Step 1: Use the Databricks Java SDK to obtain an OAuth token
Database SDK bindings are available in Java SDK version v0.53.0 or newer. If you are running with an older version of the SDK, you might need to refresh the imported SDK. For more information, see here.
%scala
import com.databricks.sdk.WorkspaceClient
import com.databricks.sdk.service.database.GetDatabaseInstanceRequest
import com.databricks.sdk.service.database.GenerateDatabaseCredentialRequest
import com.databricks.sdk.service.database.DatabaseInstance
import com.databricks.sdk.service.database.DatabaseCredential
import java.util.Collections
import java.util.UUID
val w = new WorkspaceClient()
val instanceName = "<YOUR INSTANCE>"
val databaseName = "databricks_postgres"
val userName = "<YOUR USER>"
// Get database instance
val instance = w.database().getDatabaseInstance(
new GetDatabaseInstanceRequest().setName(instanceName)
);
// Generate database credential
val cred = w.database().generateDatabaseCredential(
new GenerateDatabaseCredentialRequest()
.setRequestId(UUID.randomUUID().toString())
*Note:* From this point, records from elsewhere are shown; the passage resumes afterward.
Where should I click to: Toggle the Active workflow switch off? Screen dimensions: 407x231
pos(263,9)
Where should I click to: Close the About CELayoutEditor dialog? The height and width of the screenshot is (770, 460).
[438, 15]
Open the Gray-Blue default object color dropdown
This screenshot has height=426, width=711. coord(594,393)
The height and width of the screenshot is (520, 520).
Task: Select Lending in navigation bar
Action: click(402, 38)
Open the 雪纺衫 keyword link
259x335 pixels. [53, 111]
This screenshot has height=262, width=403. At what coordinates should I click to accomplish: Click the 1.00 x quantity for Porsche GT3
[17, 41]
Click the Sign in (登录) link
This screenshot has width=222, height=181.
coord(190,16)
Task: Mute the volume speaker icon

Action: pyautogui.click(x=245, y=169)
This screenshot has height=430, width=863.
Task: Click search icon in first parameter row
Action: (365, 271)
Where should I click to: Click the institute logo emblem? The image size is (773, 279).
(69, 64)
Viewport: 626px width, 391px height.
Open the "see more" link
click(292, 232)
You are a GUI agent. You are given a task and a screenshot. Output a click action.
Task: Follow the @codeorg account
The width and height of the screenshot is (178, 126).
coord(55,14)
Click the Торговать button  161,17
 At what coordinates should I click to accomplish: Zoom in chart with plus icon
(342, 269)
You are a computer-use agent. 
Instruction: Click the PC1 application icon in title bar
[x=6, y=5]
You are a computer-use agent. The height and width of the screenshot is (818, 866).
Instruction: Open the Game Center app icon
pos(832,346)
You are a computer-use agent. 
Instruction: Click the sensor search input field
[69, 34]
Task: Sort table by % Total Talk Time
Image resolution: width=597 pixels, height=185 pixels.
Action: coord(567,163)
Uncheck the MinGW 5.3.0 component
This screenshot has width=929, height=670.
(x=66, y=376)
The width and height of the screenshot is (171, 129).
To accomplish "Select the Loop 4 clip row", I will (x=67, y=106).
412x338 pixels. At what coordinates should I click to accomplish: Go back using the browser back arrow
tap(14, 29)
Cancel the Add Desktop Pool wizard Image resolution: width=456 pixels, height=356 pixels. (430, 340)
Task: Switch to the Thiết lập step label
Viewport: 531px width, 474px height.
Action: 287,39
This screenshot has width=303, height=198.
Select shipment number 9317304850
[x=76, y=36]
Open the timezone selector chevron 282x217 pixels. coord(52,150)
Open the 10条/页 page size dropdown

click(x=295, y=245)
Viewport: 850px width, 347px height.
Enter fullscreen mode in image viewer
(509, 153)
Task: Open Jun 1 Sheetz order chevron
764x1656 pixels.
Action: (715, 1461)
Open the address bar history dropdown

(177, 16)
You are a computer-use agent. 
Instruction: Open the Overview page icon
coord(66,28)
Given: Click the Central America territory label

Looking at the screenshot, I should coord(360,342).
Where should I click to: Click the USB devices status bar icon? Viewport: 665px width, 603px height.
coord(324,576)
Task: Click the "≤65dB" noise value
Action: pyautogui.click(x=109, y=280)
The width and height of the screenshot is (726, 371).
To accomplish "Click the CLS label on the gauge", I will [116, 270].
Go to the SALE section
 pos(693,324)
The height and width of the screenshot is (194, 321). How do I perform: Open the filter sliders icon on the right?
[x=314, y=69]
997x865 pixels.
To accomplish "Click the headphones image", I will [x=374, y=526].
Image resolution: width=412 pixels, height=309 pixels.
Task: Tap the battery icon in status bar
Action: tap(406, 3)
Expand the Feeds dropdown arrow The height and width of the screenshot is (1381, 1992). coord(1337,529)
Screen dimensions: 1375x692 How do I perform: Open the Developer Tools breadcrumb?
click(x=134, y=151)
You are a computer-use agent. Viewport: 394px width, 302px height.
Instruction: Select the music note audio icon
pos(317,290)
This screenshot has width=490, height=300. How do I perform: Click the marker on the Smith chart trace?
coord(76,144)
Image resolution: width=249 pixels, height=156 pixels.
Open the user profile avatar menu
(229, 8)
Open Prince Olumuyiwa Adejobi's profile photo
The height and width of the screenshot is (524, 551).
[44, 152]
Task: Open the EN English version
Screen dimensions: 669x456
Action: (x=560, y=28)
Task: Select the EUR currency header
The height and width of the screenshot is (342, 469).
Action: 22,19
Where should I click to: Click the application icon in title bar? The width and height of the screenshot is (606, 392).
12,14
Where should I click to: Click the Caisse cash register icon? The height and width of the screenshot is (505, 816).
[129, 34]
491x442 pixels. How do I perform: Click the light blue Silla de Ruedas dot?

.setInstanceNames(Collections.singletonList(instanceName))
);
// Print out credential details
System.out.println("Database instance: " + instance.getName());
System.out.println("Credential: " + cred.getToken());
Step 2: Connect to a database instance
- Single connection
- Connection pool
import java.sql.{Connection, DriverManager, ResultSet, Statement}
Class.forName("org.postgresql.Driver")
val user = "<YOUR USER>"
val host = instance.getName()
val port = "5432"
val database = "databricks_postgres"
val password = cred.getToken()
val url = f"jdbc:postgresql://${host}:${port}/${database}"
val connection = DriverManager.getConnection(url, user, password)
println("Connected to PostgreSQL database!")
val statement = connection.createStatement()
val resultSet = statement.executeQuery("SELECT version()")
if (resultSet.next()) {
val version = resultSet.getString(1)
println(s"PostgreSQL version: $version")
}
import com.zaxxer.hikari.{HikariConfig, HikariDataSource}
import java.sql.Connection
// Configure HikariCP
val config = new HikariConfig()
config.setJdbcUrl("jdbc:postgresql://instance.getName():5432/databricks_postgres")
config.setUsername("<YOUR USER>")
config.setPassword(cred.getToken())
config.setMaximumPoolSize(10)
// Create a data source
val dataSource = new HikariDataSource(config)
// Function to get a connection and execute a query
def runQuery(): Unit = {
var connection: Connection = null
try {
// Get a connection from the pool
connection = dataSource.getConnection()
// Create a statement
val statement = connection.createStatement()
// Execute a query
val resultSet = statement.executeQuery("SELECT version() AS v;")
// Process the result set
while (resultSet.next()) {
val v = resultSet.getString("v")
println(s"*******Connected to PostgreSQL database. Version: $v")
}
} catch {
case e: Exception => e.printStackTrace()
} finally {
// Close the connection which returns it to the pool
if (connection != null) connection.close()
}
}
// Run the query
runQuery()
// Close the data source
dataSource.close()